Foi o caso da aldeia de Atenor – Miranda do Douro que viu com algum espanto, talvez até certa desconfiança, um grupo de jovens que alegremente e decididos entraram pela aldeia e se estabeleceram na determinação de estudarem, cuidarem e preservarem uma espécie quase em vias de extinção – O Burro de Miranda.
Hoje, ali estabelecidos há cerca de 10 anos, contam já com bons resultados e com a boa aceitação das gentes da aldeia.
Diz o povo que quando a esmola é grande, o pobre desconfia (neste período do país tão conturbado, bem entendemos o significado destas palavras), mas quando as intenções são boas, mais tarde ou mais cedo, elas são aceites e até procuradas.
Deixo-vos o vídeo que recolhi da net para que possam saber pormenores do que aqui falo na generalidade.

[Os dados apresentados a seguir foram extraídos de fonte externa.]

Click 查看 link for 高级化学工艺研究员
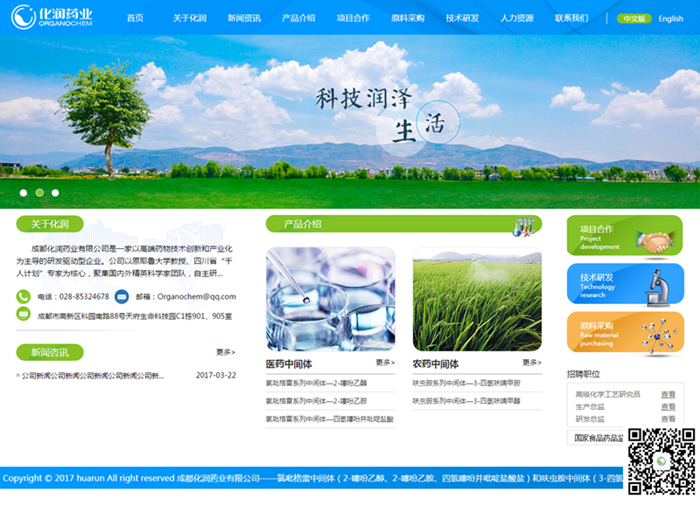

Recordo, eu que sou saloia pois nasci como se dizia, fora de portas, mais concretamente em Algés, de nesse tempo haver muitos burros… e refiro-me como é evidente à espécie animal irracional.
Eles foram sempre um precioso auxiliar nas tarefas “domésticas”, quer na agricultura, quer no transporte de mercadorias – daí com certeza a expressão do burro de carga.
Elas eram transportadas nos alforges que lhes eram colocados, ou em carroças que os animais puxavam e faziam mover.
Era por exemplo, um animal que qualquer família de raça Cigana possuía e utilizava para as suas deslocações, uma vez que pela sua cultura nómada, frequentemente se deslocavam, ou mesmo, porque sendo uma raça de características laborais, comerciantes, andavam de feira em feira, como aliás ainda hoje é muito o seu modo de vida.
Poder-se-á dizer que o burro era, além de um animal de trabalho, também um animal que se tornava quase parte das famílias, como o é hoje um cão.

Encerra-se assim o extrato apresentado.